И происходит чудо. Та самая судьба, которая сокрушила Луговского, одновременно открывает ему путь к спасению. Не случайно в этой части книги само слово «судьба» начинает звучать в прилепинском повествовании всё чаще и чаще: «Словно бы ему сказал: так долго хотел большой войны — жди с войной большой беды. Не совладал с бедой, тогда я, судьба твоя, тебя опозорю. Не совсем заслуженно или совсем не заслуженно, но что поделать. На то я и судьба. Заодно, кстати, сделаю тебя великим поэтом…» (с. 340).

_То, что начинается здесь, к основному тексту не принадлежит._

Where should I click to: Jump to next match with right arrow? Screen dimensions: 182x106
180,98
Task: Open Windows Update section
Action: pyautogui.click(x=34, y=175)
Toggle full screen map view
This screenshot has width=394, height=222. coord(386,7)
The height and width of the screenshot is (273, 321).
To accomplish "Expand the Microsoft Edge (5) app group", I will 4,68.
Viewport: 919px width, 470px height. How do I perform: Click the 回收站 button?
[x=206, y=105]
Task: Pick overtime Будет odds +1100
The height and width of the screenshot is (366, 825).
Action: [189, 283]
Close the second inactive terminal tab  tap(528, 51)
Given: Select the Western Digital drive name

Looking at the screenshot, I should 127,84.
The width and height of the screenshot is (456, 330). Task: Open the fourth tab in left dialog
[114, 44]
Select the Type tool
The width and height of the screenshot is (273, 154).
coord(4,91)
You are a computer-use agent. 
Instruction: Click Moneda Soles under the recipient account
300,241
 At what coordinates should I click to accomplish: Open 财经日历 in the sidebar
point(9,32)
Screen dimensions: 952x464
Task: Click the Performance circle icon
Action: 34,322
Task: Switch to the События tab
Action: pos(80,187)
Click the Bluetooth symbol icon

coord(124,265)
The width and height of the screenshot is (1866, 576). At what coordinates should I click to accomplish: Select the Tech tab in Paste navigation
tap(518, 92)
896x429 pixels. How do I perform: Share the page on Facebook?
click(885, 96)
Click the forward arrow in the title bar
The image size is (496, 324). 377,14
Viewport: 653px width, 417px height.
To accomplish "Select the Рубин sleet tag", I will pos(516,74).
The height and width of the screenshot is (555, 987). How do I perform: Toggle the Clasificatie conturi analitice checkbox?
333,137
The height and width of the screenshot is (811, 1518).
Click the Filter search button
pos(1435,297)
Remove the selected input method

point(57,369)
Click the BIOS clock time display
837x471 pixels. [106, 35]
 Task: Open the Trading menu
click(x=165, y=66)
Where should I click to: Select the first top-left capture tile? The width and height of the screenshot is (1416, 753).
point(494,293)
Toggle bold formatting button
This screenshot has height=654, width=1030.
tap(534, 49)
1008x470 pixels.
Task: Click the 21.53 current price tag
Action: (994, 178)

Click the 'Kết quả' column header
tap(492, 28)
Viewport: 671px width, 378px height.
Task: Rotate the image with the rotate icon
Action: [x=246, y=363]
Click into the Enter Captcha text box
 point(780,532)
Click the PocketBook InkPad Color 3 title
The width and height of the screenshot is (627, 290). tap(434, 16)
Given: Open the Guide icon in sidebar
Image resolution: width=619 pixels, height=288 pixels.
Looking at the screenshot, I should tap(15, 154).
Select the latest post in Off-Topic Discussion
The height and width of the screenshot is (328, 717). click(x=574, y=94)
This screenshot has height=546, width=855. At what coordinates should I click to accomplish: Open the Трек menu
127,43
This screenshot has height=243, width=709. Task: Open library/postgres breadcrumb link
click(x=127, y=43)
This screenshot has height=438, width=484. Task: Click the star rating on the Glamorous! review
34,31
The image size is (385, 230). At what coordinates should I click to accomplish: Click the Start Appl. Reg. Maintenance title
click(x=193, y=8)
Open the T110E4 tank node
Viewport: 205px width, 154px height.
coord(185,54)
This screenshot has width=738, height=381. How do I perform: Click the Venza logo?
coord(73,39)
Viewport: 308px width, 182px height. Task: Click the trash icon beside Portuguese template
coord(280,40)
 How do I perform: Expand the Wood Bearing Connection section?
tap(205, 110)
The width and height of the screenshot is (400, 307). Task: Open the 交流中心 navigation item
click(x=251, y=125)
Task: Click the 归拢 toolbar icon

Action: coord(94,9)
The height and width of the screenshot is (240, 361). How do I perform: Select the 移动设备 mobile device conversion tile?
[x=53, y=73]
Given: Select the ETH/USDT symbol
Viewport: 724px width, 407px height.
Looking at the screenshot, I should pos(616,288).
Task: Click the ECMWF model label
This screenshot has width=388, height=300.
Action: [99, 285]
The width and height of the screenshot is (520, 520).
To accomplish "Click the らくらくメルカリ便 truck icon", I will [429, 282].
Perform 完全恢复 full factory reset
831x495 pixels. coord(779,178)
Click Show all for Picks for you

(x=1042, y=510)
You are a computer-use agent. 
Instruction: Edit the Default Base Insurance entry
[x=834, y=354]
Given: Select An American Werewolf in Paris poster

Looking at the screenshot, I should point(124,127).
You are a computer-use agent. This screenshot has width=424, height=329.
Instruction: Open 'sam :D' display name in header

Ни Мариенгофа, ни Корнилова Прилепин не называл великими поэтами. А Луговского — называет. Но не Луговского эпохи конструктивизма, знаменитого автора «Песни о ветре», а Луговского послеташкентского, Луговского, упавшего ниже всех — и поднявшегося, создавшего, по твёрдому и аргументированному определению Прилепина, великий цикл «Середина века». «Перед самой смертью Луговской сделал то, чего не смогли совершить друзья и близкие знакомые его молодости, все его соратники и соперники — поэты Тихонов, Сельвинский, Кирсанов, писатели Фадеев и Федин, — он вернул свой дар. Вернул и приумножил» (с. 359). И это — оправдание Поэзии, которая для Луговского стала не любовью и ремеслом, как для Мариенгофа, не кассандровским проклятием, как для Корнилова, а той самой судьбой, которая превратила его исковерканную жизнь в восхождение из пропасти и спасла его. И композиция книги приобретает чёткий и, как ни странно это прозвучит, оптимистический характер — от жизни поэта через трагедию поэта к судьбе поэта, становясь своеобразной трилогией, повествующей о восхождении по пути Поэзии.
[1] Мариенгоф вообще в последние годы — предмет особой заботы Прилепина, много потрудившегося ради его полновесного возвращения в культурный обиход: вспомним хотя бы подготовленное им собрание сочинений Мариенгофа или открытую благодаря Прилепину мемориальную доску на нижегородском доме, в котором прошло детство Мариенгофа.
[2] «Они<Мариенгоф, Есенин, Шершеневич и Грузинов> шили пальто у самого дорогого московского портного Деллоса и щеголяли в них — в нищей Москве… Имела компания и своё постоянное место для развлечений — подпольный салон Зои Шатовой» (с. 43).
[3] В этом, впрочем, можно увидеть ещё и вполне понятное желание побольше рассказать современному читателю о, как уже указывалось, практически забытом сейчас поэте.